EvalStop: Using World Feedback to Detect and Correct Reward Overoptimization in Multi-Tenant RLHF Platforms
2026-06-02 • Machine Learning
Machine LearningArtificial IntelligenceDistributed, Parallel, and Cluster Computing
AI summaryⓘ
The authors address a problem in fine-tuning large language models using reinforcement learning from human feedback (RLHF), where the reward used for optimization starts to mislead the training over time. They propose EvalStop, a new method that stops training early when repeated drops in evaluation scores are detected, saving computing resources and keeping the best model version. Their approach works well in simulations mixing normal and problematic training runs, improving job completion times and reducing wasted computation better than other methods. EvalStop can be combined with various schedulers and remains effective even with some noise in the evaluation scores.

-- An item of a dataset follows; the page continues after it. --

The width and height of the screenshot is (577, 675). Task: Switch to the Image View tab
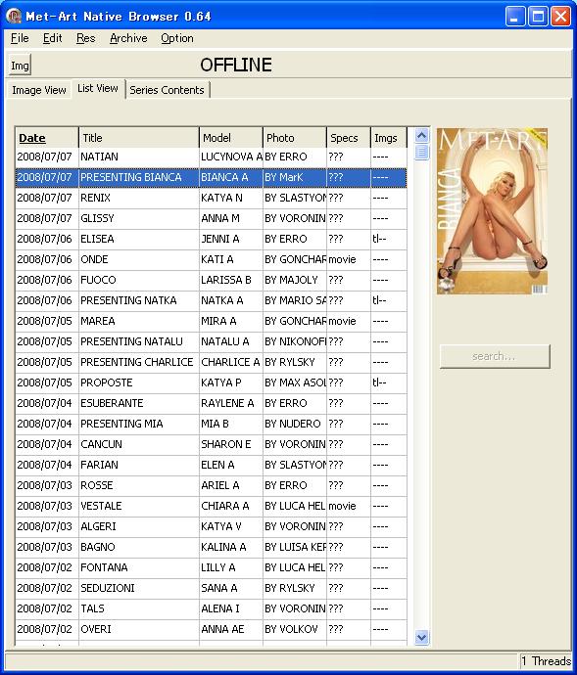click(x=39, y=90)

Large Language ModelsFine-tuningReinforcement Learning from Human Feedback (RLHF)Reward OveroptimizationSchedulerEarly StoppingCheckpointingJob Completion Time (JCT)Evaluation MetricsCompute Efficiency
Authors
Guilin Zhang, Chuanyi Sun, Shahryar Sarkani, John M. Fossaceca
Abstract
Cloud LLM fine-tuning platforms increasingly serve RLHF workloads, where a learned reward model is optimized as a proxy for human quality. As Gao et al. (2023) showed, this proxy diverges from world feedback (downstream eval metrics) under sustained optimization pressure, a phenomenon known as reward overoptimization. Existing platform schedulers ignore this divergence: non-clairvoyant schedulers optimize JCT without any quality signal, SLAQ-style quality-aware schedulers use training loss (a weaker proxy that drops monotonically through hacking), and classical per-job early stopping requires human monitoring and does not free shared GPUs. We propose EvalStop, a composable scheduling primitive that terminates jobs on k consecutive eval-score declines, releases GPUs, preserves the best checkpoint, and delegates to any base scheduler. We frame scheduler-level early stopping as a detection problem and evaluate it in a discrete-event simulator whose RLHF workload mixes reward-hacking and structurally healthy runs, with ground-truth labels hidden from schedulers. On RLHF-heavy workloads (80% RLHF, 64 GPUs), EvalStop achieves precision 98% / recall 99% / FPR 1.5% while improving JCT by 9% and cutting wasted compute by 22% over SRTF-Est (p<0.05). Trivial fixed-progress and loss-plateau competitors either incur 65% FPR on healthy RLHF or miss over half of true hacking cases. Gains compose across every base scheduler tested (9-25% JCT) and detection quality stays stable under eval noise (precision at least 91% at noise std <= 0.05) and hacking base rate (precision at least 89% across 20-80% hacking fractions).